* **Items from a dataset**:
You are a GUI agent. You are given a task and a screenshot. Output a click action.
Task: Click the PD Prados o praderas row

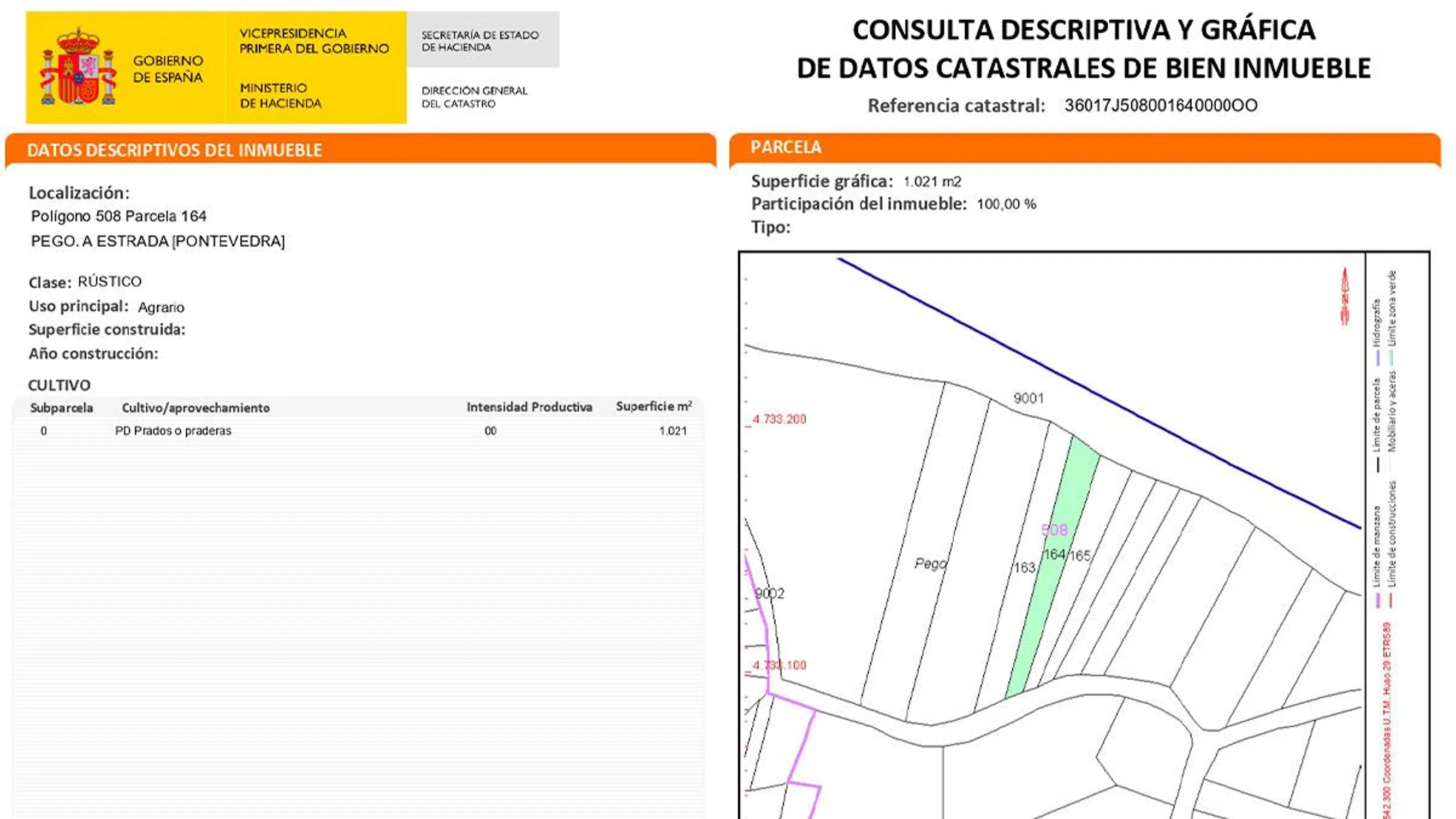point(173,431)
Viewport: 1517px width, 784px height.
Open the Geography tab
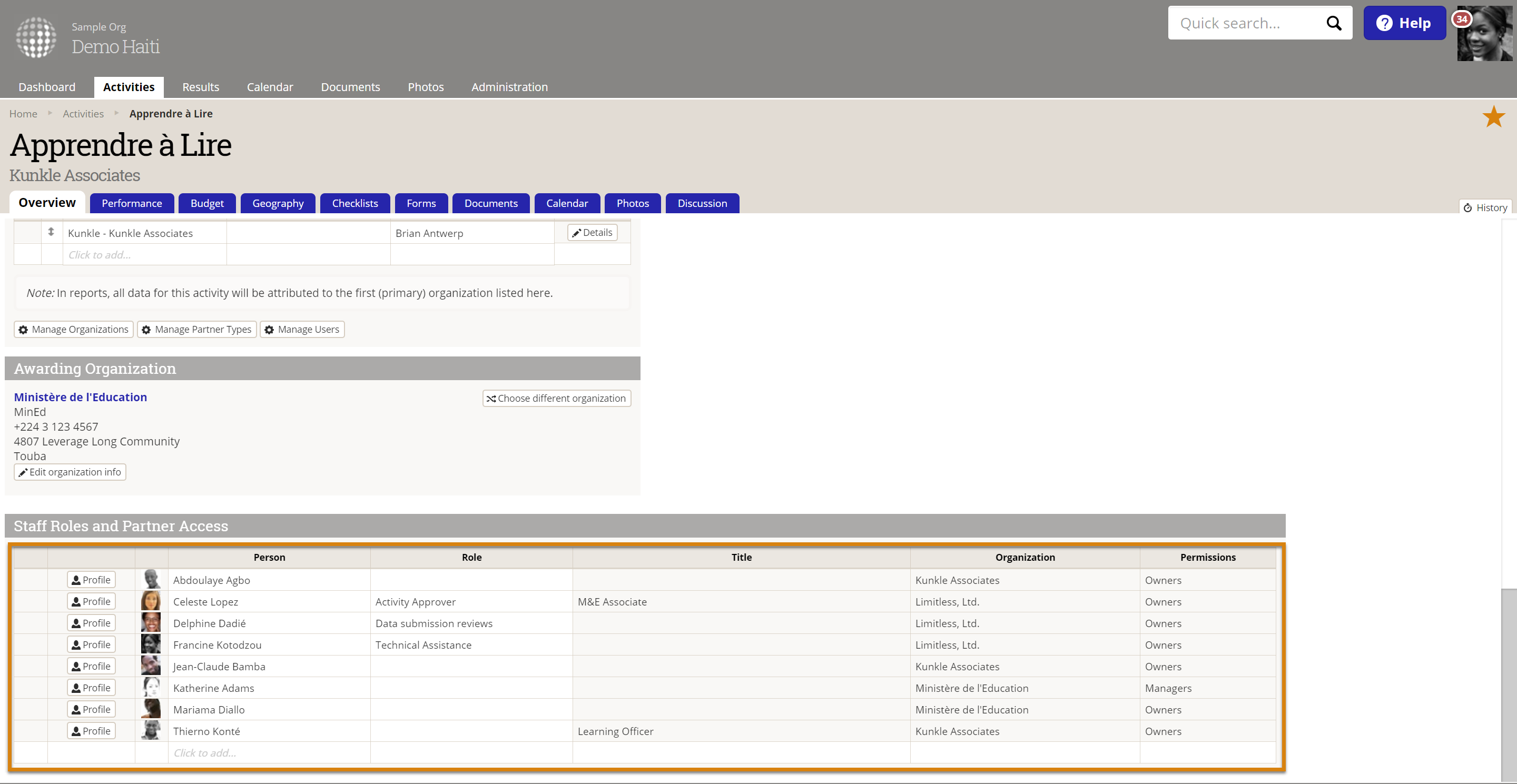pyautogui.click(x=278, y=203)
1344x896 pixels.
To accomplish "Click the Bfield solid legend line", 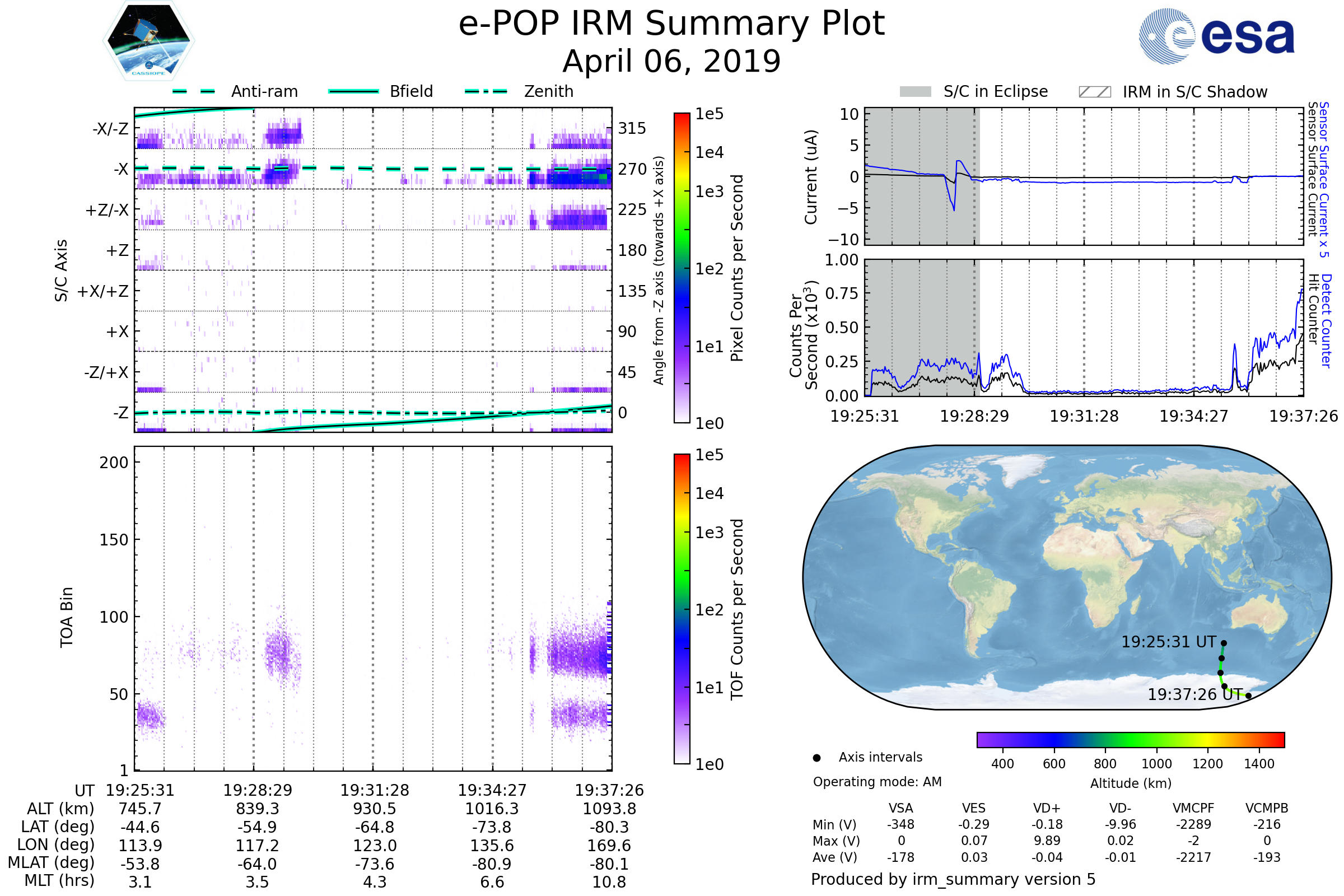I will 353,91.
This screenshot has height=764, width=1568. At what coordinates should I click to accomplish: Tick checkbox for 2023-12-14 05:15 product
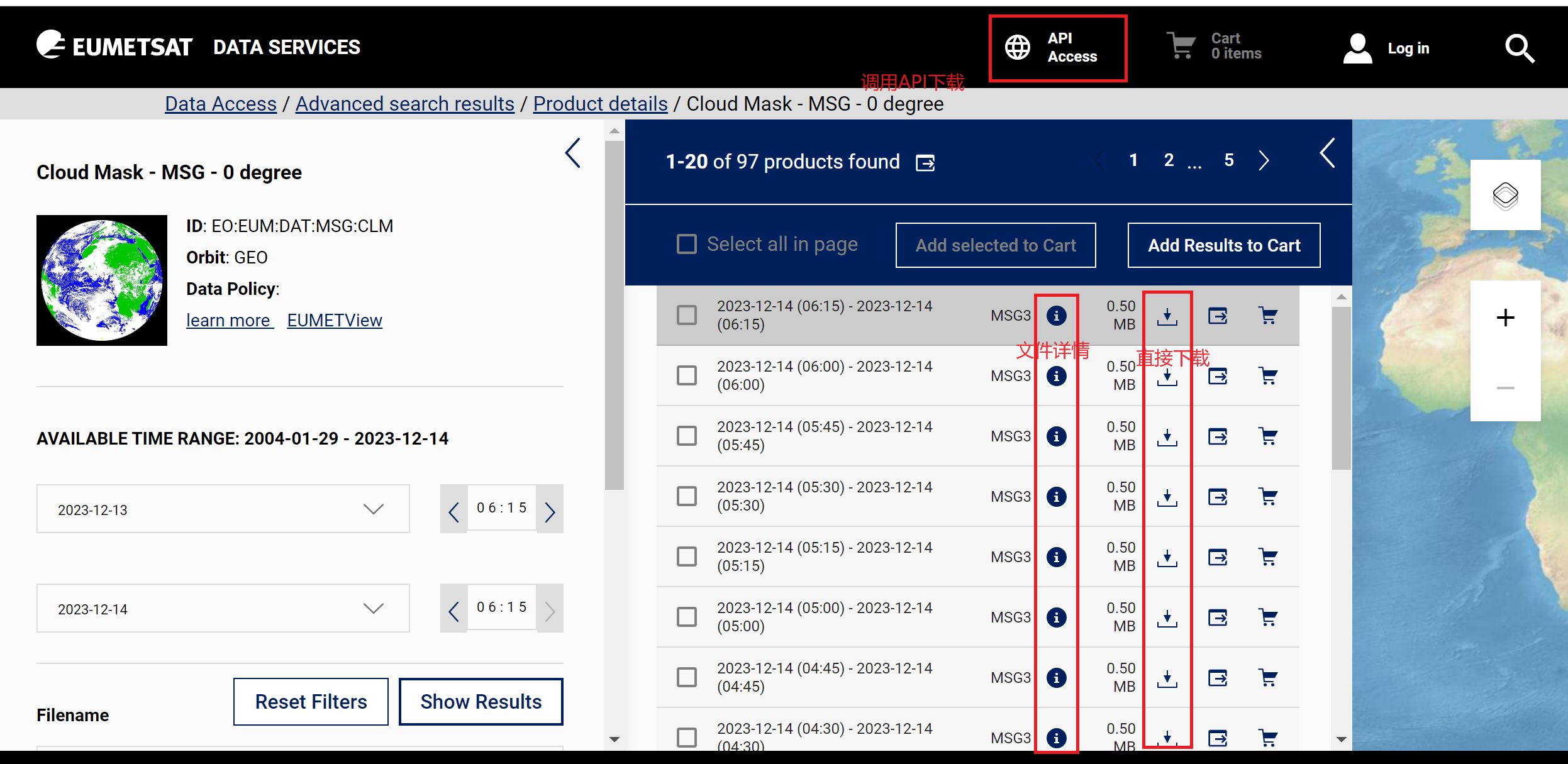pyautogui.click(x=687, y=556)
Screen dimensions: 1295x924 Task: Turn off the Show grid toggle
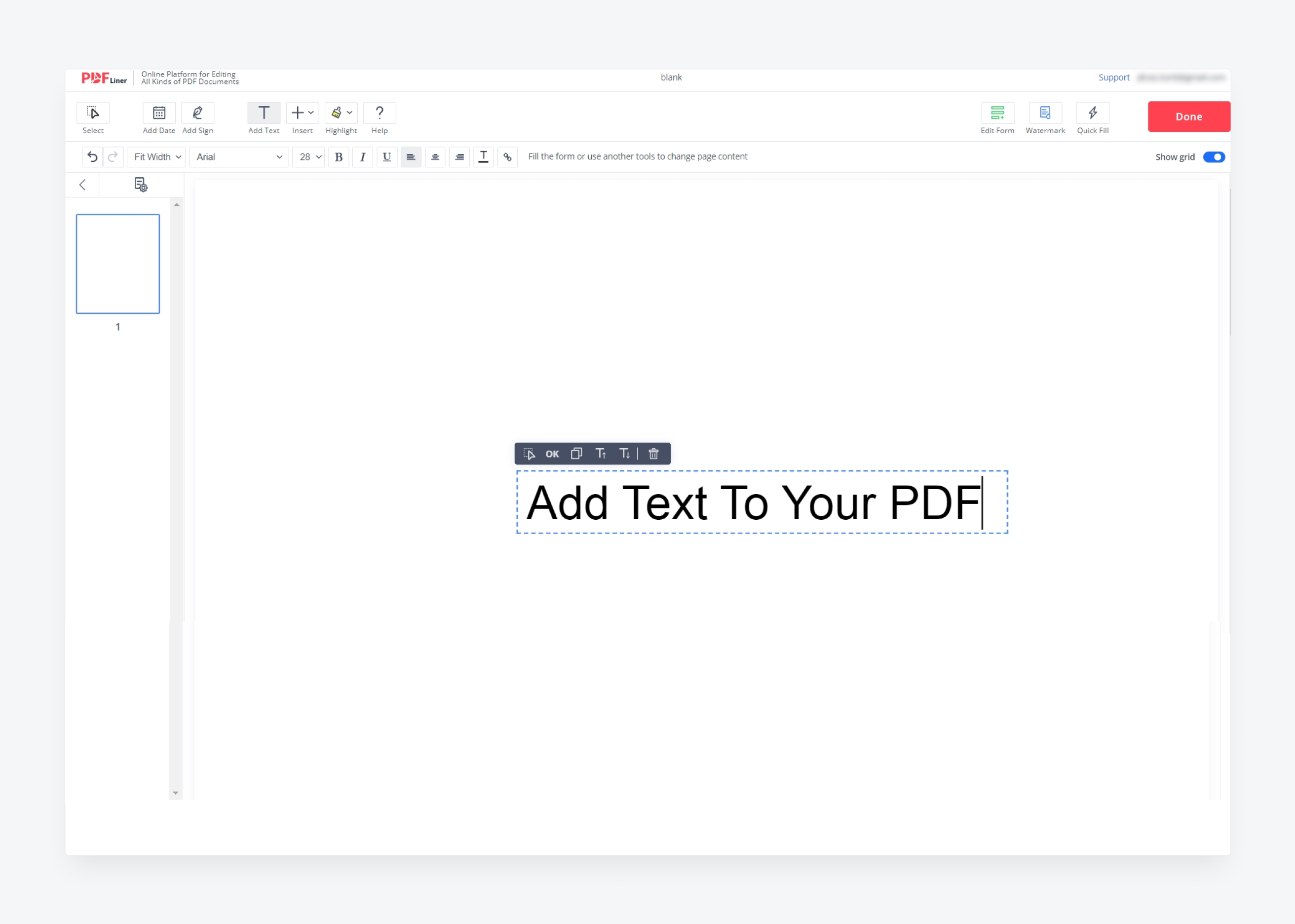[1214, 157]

* **Work to be completed**: Give again, word for word, every line from the top of the data through the line with "1344x896 pixels.", both ends included, and exclude the pictures.

* **Answer space**:
You are a GUI agent. You are given a task and a screenshot. Output a click action.
Task: Click the PD Prados o praderas row

point(173,431)
Viewport: 1517px width, 784px height.
Open the Geography tab
pyautogui.click(x=278, y=203)
1344x896 pixels.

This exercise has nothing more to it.